----- PASSAGE
- Theatrical poster
- Directed by: Hemanth M Rao
- Written by: Hemanth Rao
- Produced by: Ashwini Puneeth Rajkumar
- Starring: Rishi; Anant Nag; Achyuth Kumar; Suman Ranganathan; Roshni Prakash; Sulile Kumar; Sampath; Sidhaartha Maadhyamika;
- Cinematography: Advaitha Gurumurthy
- Edited by: Jagadeesh N.
- Music by: Charan Raj
- Production company: PRK Productions
- Distributed by: Sri Vajreshwari Combines
- Release date: April 12, 2019;
- Country: India
- Language: Kannada

= Kavaludaari =

Kavaludaari is a 2019 Indian Kannada-language neo-noir crime thriller film written and directed by Hemanth Rao, presented by Puneeth Rajkumar and produced by Ashwini Puneeth Rajkumar of PRK Productions. Kavaludaari will be the first feature film presentation from the production house. The film stars Rishi, Anant Nag, Achyuth Kumar, Suman Ranganath, and Roshni Prakash in the lead roles, while Avinash, Sulile Kumar, Sampath, and Sidhaartha Maadhyamika play supporting roles. The music and background score for the film is composed by Charan Raj with cinematography by Advaitha Gurumoorthy and editing by Jagadeesh. The film released on 12 April 2019.

Puneeth Rajkumar had revealed that the movie is being remade in Tamil, Telugu, Malayalam and Hindi. The film was remade in Tamil as Kabadadaari starring Sibiraj and in Telugu as Kapatadhaari starring Sumanth; both versions star Nandita Swetha.

==Plot==
SI K. S. Shyam is a sincere traffic cop, whose real interest lies in handling crime-related cases. One day, he accidentally comes across the skeletal remains of a three-member family, and he decides to pursue his interest despite warning from his senior officer. However, his plans hit a roadblock when he gets to know that the remains are four-decades old. The forensic reports show that there are signs of struggle on the bodies, so it most likely was a murder. His encounter with Kumar, a struggling small-time journalist who is equally interested in the case, helps him unfold many mysteries. He looks through the cold case archives finds out that the dead family's head is Gurudas Naidu, the boss of an archaeology department who worked with Sampath to uncover jewels from the Vijayanagara Empire. Naidu and his family's disappearance was the same day Sampath was mysteriously killed in 1977.

Gurudas Naidu was seen with a bloodstained shirt the same night, so Shyam suspects that he killed Sampath. The arrival of Mutthanna, a retired cop, who investigated the case decades ago, and actress Madhuri into the plot, makes things even more complex for Shyam. Kumar informs Shyam that Madhuri is related to the case, so Shyam goes to ask her questions, but it proves unsuccessful. Mutthanna eventually agrees to help Shyam by divulging what he investigated decades prior. He reveals that Gurudas Naidu actually didn't kill Sampath and that the blood on his shirt was from a wounded person whom he had saved. Who killed Sampath, and how the family died still remains a mystery. Madhuri is later found dead in her home. When Mutthanna and Shyam go to investigate her house, they see a picture of Madhuri wearing a necklace from the Vijayanagara Empire excavation.
----------
----- AVAILABLE DATA
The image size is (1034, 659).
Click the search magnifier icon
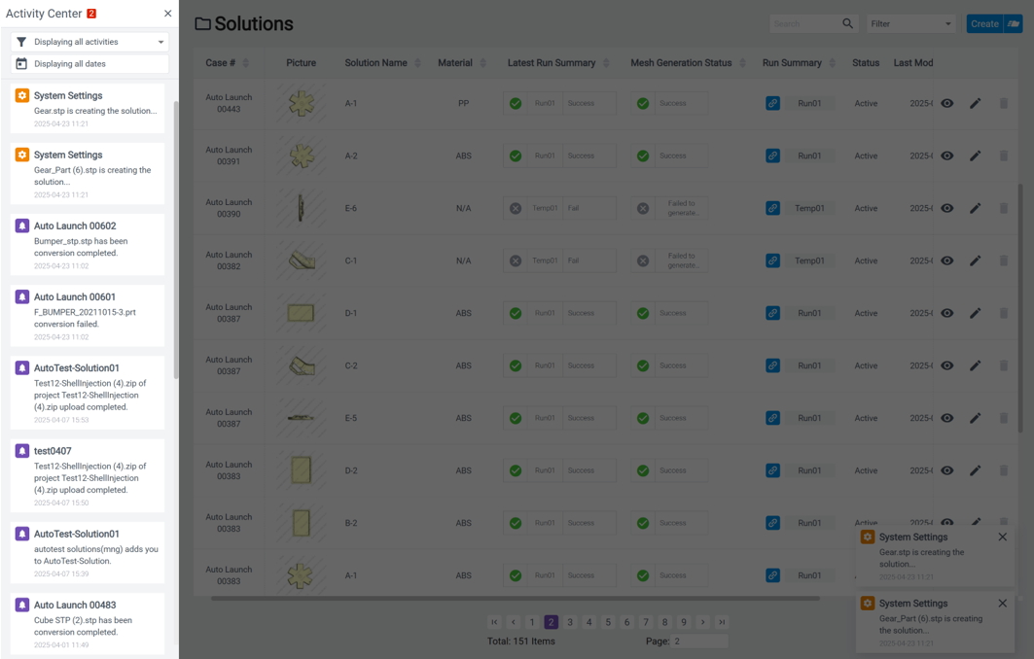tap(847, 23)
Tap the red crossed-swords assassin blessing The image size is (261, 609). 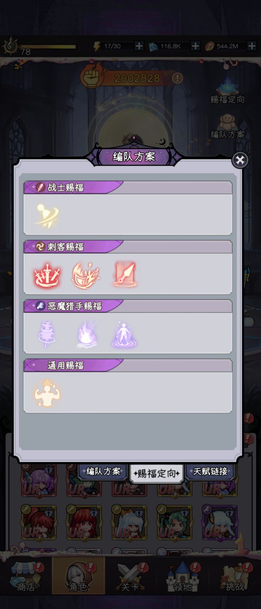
----------
▶ PROBLEM DETAILS: Transcribe the Kavaludaari article from "- Theatrical poster" to "by: Jagadeesh N.". The listing comes from a separate source and has no connection to the Kavaludaari article.

▶ EXERCISE RESPONSE:
- Theatrical poster
- Directed by: Hemanth M Rao
- Written by: Hemanth Rao
- Produced by: Ashwini Puneeth Rajkumar
- Starring: Rishi; Anant Nag; Achyuth Kumar; Suman Ranganathan; Roshni Prakash; Sulile Kumar; Sampath; Sidhaartha Maadhyamika;
- Cinematography: Advaitha Gurumurthy
- Edited by: Jagadeesh N.